**Activity:** Take the lines from the beginning of the data below through the line holding "The width and height of the screenshot is (1200, 515)." and return exactly those.

*** Provided information ***

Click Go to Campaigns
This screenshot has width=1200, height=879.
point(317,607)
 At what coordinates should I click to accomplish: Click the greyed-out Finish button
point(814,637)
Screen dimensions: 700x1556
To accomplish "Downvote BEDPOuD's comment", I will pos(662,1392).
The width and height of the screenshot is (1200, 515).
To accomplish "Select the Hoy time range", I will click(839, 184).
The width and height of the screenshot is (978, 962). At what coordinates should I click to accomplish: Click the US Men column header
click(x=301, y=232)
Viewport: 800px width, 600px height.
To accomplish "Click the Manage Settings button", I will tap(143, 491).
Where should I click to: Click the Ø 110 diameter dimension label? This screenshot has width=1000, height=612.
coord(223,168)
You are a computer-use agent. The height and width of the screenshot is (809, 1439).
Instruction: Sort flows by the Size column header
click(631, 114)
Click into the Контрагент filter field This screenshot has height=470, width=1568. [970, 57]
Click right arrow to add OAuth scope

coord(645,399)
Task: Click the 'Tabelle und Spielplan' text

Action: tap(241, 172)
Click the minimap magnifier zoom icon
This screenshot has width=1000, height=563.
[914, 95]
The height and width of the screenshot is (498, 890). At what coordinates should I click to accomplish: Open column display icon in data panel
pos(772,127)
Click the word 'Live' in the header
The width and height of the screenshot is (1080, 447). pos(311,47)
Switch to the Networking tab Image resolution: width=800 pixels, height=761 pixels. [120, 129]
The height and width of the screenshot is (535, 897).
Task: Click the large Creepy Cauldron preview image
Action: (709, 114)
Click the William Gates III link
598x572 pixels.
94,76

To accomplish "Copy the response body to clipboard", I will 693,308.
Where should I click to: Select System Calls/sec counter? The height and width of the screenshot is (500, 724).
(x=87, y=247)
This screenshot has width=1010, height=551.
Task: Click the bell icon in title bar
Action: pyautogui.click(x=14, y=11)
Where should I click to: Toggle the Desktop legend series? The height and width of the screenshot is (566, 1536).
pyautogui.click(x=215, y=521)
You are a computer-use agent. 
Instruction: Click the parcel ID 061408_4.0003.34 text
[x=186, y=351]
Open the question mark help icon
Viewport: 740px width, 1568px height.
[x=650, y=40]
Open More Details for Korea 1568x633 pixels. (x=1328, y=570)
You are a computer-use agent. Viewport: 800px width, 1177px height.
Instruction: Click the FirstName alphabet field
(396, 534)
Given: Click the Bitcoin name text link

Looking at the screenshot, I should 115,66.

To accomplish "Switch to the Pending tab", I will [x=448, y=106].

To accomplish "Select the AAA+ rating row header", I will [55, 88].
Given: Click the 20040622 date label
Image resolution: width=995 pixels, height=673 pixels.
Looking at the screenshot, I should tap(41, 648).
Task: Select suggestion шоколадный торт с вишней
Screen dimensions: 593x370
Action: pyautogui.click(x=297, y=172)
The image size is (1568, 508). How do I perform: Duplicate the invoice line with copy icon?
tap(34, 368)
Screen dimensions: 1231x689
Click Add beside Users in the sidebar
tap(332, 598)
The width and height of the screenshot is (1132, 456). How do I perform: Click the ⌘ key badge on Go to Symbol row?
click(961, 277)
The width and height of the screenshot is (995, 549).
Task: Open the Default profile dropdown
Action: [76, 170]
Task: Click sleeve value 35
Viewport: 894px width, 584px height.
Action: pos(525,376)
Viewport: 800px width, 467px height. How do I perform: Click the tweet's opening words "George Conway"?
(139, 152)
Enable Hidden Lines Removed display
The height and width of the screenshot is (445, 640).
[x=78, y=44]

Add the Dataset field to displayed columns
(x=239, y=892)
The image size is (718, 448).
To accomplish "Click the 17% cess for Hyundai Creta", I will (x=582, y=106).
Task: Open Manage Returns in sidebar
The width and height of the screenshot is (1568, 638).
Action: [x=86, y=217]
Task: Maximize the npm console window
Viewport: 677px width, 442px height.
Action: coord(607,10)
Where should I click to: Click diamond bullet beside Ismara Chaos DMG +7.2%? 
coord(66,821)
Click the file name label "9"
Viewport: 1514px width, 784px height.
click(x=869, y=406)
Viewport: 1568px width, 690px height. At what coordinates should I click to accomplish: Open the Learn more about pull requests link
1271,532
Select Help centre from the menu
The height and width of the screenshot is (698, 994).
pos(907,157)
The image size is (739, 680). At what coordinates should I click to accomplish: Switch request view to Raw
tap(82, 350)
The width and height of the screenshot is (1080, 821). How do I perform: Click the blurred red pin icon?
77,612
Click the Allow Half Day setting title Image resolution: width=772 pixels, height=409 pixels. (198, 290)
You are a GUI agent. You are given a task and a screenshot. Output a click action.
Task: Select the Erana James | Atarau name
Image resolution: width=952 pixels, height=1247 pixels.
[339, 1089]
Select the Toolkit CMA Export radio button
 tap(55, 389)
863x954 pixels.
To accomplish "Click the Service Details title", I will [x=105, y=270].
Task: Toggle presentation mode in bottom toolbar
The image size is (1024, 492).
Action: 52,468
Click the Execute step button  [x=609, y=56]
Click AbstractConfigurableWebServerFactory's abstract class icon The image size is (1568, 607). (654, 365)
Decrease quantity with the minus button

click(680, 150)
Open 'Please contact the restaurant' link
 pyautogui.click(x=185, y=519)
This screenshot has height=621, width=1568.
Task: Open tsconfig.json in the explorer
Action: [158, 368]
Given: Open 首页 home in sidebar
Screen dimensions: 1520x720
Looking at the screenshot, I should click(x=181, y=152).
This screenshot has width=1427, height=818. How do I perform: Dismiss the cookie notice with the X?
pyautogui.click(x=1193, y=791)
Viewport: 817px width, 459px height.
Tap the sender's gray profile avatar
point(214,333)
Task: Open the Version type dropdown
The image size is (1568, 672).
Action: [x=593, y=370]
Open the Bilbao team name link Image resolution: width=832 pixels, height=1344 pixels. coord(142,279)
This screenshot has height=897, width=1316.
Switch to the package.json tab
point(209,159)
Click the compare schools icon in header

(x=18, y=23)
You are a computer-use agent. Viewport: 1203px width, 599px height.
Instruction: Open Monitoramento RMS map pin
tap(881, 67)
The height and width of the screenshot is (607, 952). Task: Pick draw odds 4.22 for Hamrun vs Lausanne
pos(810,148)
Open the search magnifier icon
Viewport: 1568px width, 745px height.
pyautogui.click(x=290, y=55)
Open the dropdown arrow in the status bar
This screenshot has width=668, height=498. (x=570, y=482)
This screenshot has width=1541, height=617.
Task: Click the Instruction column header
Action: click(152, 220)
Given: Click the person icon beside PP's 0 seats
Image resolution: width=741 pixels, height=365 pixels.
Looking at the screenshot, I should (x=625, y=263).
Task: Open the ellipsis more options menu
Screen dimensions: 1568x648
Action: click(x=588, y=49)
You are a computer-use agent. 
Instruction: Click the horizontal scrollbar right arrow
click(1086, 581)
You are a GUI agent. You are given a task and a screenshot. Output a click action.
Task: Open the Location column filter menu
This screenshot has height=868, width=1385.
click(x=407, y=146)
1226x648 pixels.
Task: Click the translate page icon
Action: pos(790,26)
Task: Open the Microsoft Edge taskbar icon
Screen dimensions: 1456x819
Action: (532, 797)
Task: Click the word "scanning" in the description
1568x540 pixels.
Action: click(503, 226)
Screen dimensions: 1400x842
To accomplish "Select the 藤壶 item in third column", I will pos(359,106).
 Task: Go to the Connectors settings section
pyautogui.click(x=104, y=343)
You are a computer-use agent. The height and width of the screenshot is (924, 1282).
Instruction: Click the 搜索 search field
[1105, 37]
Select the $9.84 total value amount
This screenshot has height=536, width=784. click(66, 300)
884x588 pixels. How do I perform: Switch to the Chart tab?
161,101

*** End of Provided information ***

**Output for this task:**
Click Go to Campaigns
This screenshot has width=1200, height=879.
point(317,607)
 At what coordinates should I click to accomplish: Click the greyed-out Finish button
point(814,637)
Screen dimensions: 700x1556
To accomplish "Downvote BEDPOuD's comment", I will pos(662,1392).
The width and height of the screenshot is (1200, 515).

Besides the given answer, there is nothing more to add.